Qatar (/, / ( listen), / or / ( listen); Arabic: قطر Qatar [ˈqɑtˤɑr]; local vernacular pronunciation: [ˈɡɪtˤɑr]), officially the State of Qatar (Arabic: دولة قطر Dawlat Qatar), is a sovereign state located in Western Asia, occupying the small Qatar Peninsula on the northeastern coast of the Arabian Peninsula. Whether it should be regarded as a constitutional or an absolute monarchy is disputed. Its sole land border is with neighboring Gulf Cooperation Council (GCC) monarchy Saudi Arabia to the south, with the rest of its territory surrounded by the Persian Gulf. An arm of the Persian Gulf separates Qatar from the nearby island monarchy of Bahrain.
In early 2017, Qatar's total population was 2.6 million: 313,000 Qatari citizens and 2.3 million expatriates. Islam is the official religion of Qatar. The country has the highest per capita income in the world. Qatar is classified by the UN as a country of very high human development and is widely regarded as the most advanced Arab state for human development. Qatar is a high-income economy, backed by the world's third-largest natural-gas reserves and oil reserves.
Qatar has been ruled by the House of Thani since Sheikh Jassim bin Mohammed Al Thani founded the state in the early 19th century. Following Ottoman rule, Qatar became a British protectorate in the early 20th century until gaining independence in 1971. In 2003, the constitution was overwhelmingly approved in a referendum, with almost 98% in favour. In the 21st century, Qatar emerged as a significant power in the Arab world, reportedly supporting several rebel groups during the Arab Spring both financially and through its globally expanding media group, Al Jazeera Media Network. For its size, Qatar wields disproportionate influence in the world, and has been identified as a middle power.
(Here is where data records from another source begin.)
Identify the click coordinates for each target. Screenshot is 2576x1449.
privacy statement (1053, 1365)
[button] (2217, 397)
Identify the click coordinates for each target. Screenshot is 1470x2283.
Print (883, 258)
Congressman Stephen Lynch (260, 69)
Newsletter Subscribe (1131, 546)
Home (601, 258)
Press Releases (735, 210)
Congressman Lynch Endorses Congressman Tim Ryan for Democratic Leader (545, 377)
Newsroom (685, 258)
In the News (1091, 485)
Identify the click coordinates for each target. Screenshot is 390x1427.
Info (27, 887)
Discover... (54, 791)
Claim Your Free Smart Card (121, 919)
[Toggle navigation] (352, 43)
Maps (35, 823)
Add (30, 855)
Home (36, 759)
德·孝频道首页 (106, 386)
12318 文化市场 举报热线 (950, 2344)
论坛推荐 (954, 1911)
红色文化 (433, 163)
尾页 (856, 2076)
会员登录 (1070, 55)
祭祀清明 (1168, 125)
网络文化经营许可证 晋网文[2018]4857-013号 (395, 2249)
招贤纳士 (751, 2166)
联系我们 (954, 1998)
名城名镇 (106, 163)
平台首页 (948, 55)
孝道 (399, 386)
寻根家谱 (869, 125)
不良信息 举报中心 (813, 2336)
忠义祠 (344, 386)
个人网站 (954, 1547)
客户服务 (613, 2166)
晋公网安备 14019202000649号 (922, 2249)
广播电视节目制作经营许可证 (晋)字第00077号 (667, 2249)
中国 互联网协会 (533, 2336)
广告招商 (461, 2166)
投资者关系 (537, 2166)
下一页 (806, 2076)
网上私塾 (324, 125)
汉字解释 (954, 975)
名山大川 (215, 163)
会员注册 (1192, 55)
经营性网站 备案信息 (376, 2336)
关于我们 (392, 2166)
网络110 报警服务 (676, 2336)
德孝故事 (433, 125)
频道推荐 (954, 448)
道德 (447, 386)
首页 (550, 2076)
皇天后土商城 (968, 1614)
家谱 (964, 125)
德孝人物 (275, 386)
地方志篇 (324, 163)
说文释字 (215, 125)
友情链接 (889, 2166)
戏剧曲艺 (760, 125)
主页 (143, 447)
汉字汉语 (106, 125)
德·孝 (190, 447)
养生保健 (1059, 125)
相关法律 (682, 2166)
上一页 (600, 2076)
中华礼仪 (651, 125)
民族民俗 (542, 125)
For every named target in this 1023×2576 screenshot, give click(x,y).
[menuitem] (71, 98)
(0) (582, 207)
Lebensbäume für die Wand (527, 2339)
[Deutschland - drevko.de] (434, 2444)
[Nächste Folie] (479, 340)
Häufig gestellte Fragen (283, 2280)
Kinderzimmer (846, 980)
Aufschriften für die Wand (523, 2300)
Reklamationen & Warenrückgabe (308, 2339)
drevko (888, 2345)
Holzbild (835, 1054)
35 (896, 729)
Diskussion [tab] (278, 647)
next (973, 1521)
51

This increased influence of Qatar and its role during the Arab Spring, especially during the Bahraini uprising in 2011, worsened longstanding tensions with Saudi Arabia, the neighboring United Arab Emirates (UAE), and Bahrain. In June 2017, those three countries and Egypt cut off diplomatic relations with the country, accusing it of supporting and funding terrorism and manipulating internal affairs of its neighboring states. Qatar will host the 2022 FIFA World Cup from 21 November – 18 December, becoming the first Arab country to do so.
Pliny the Elder, a Roman writer, documented the earliest account pertaining to the inhabitants of the Peninsula around the mid-first century AD, referring to them as the Catharrei, a designation which may have derived from the name of a prominent local settlement. A century later, Ptolemy produced the first known map to depict the peninsula, referring to it as Catara. The map also referenced a town named "Cadara" to the east of the peninsula. The term 'Catara' (inhabitants, Cataraei) was exclusively used until the 18th century, after which 'Katara' emerged as the most commonly recognised spelling. Eventually, the modern derivative Qatar was adopted as the country's name.
In Standard Arabic, the name is pronounced [ˈqɑtˤɑr], while in the local dialect it is [ˈɡitˤar].